┌──

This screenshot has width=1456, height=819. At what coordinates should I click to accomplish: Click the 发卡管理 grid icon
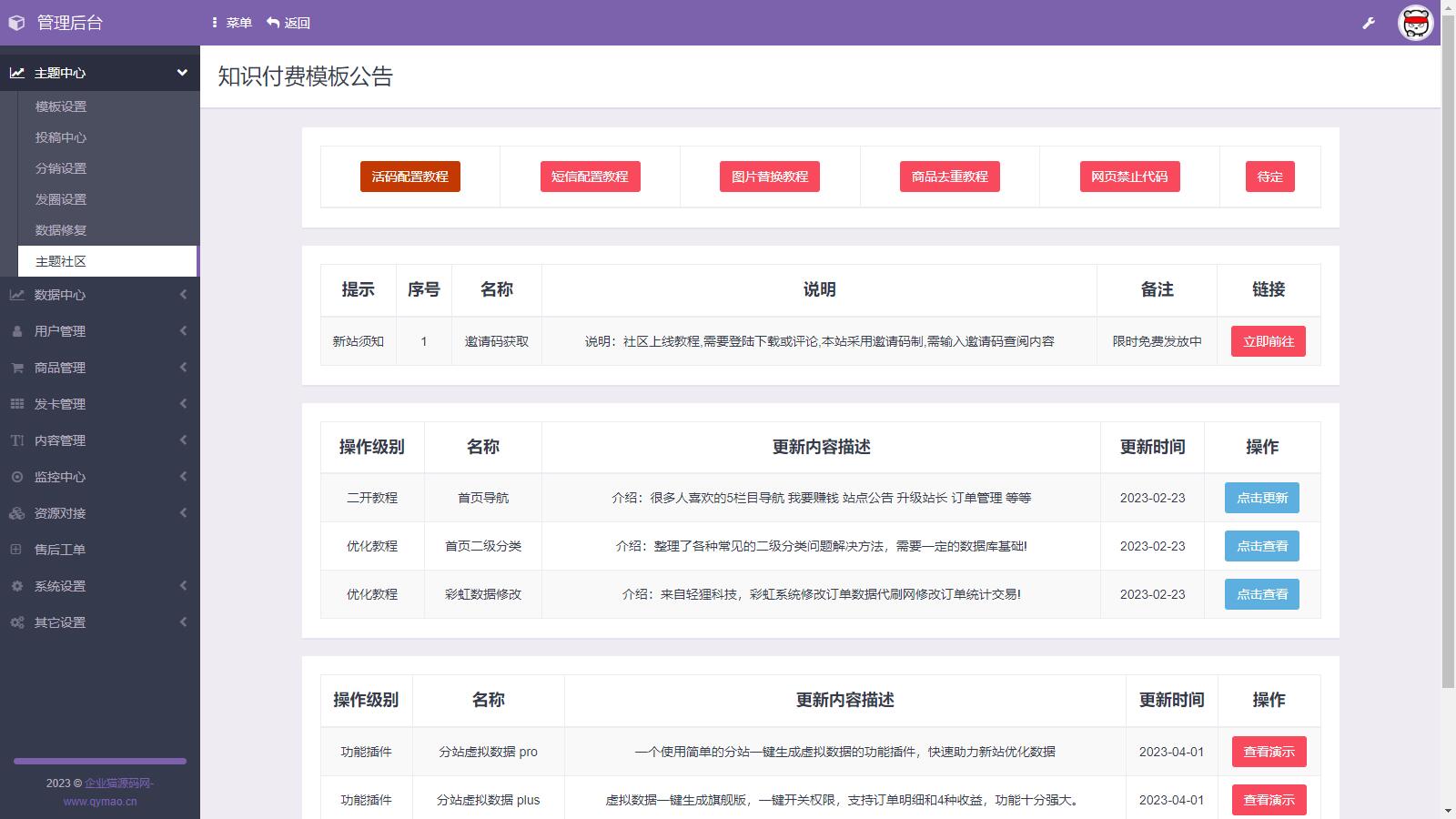pos(16,404)
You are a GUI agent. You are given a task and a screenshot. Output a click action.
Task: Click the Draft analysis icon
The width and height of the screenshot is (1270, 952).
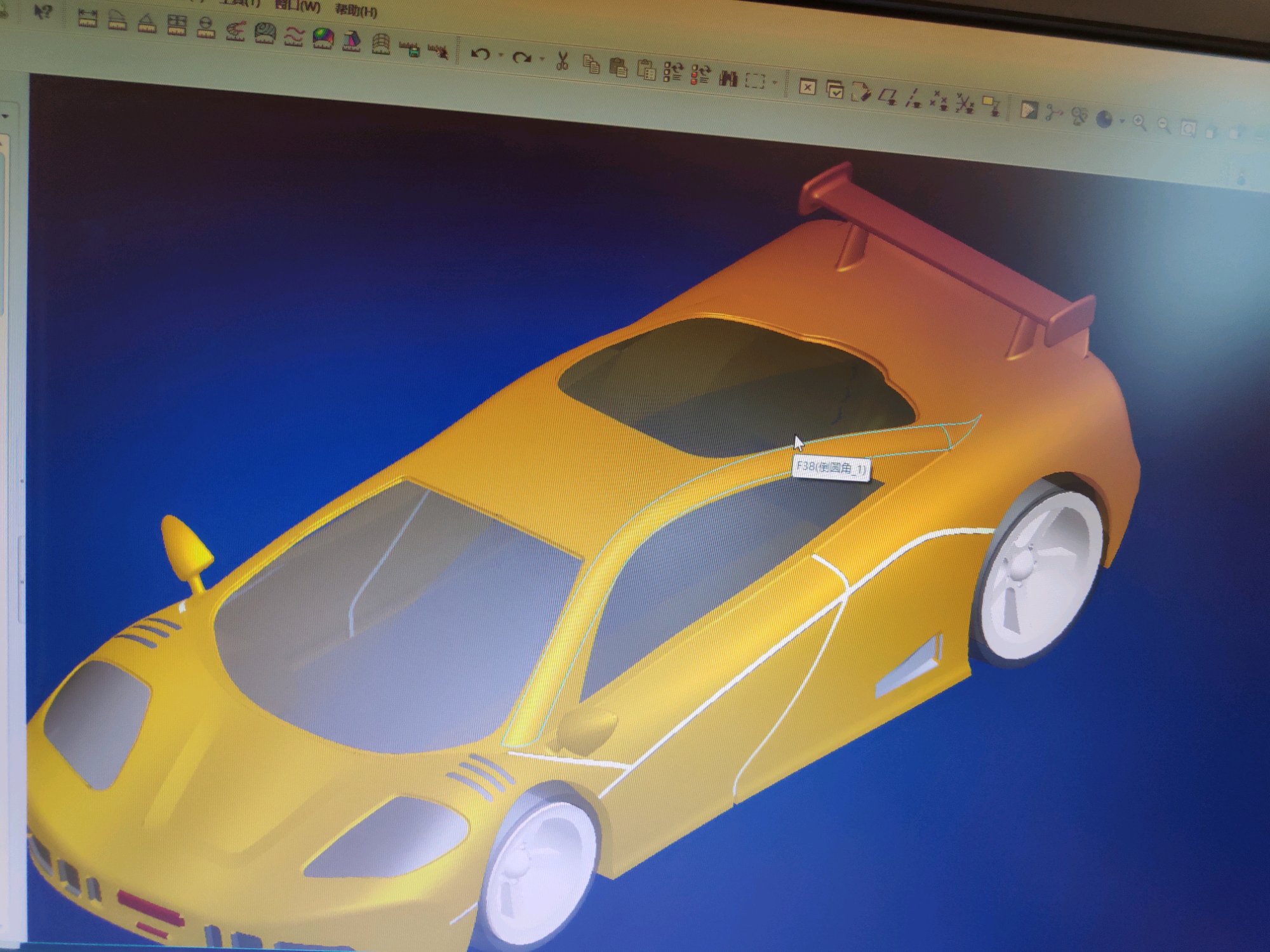coord(351,41)
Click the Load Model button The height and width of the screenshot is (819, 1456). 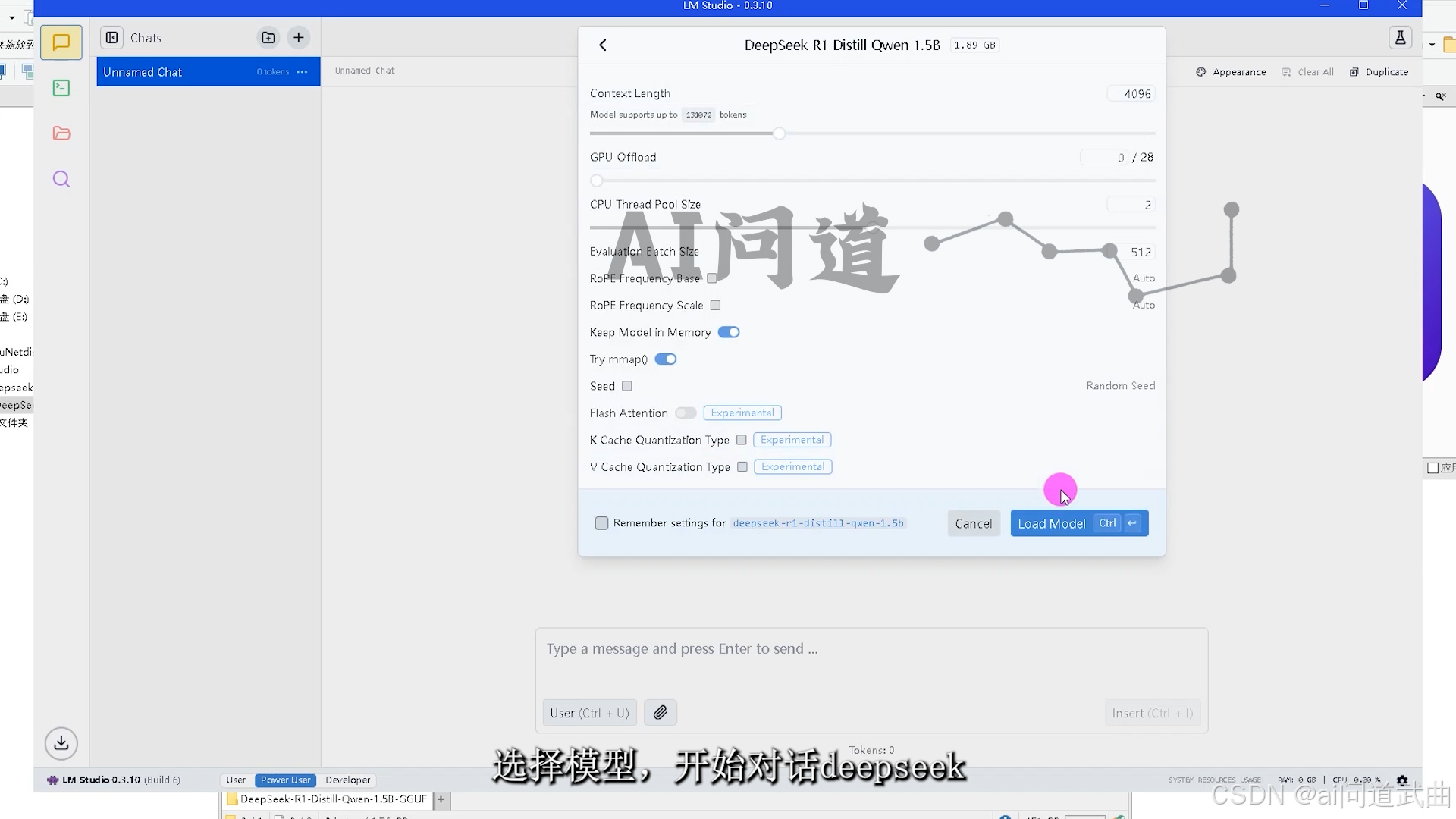point(1052,523)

└──

**WORK REQUIRED:**
Please output the listing above exactly from its first line through the line with "Task: Click the Draft analysis icon", both included, and nothing beyond that line. Omit pictures.

**RESPONSE TO THE EXERCISE:**
This screenshot has width=1456, height=819. At what coordinates should I click to accomplish: Click the 发卡管理 grid icon
pos(16,404)
You are a GUI agent. You are given a task and a screenshot. Output a click action.
Task: Click the Draft analysis icon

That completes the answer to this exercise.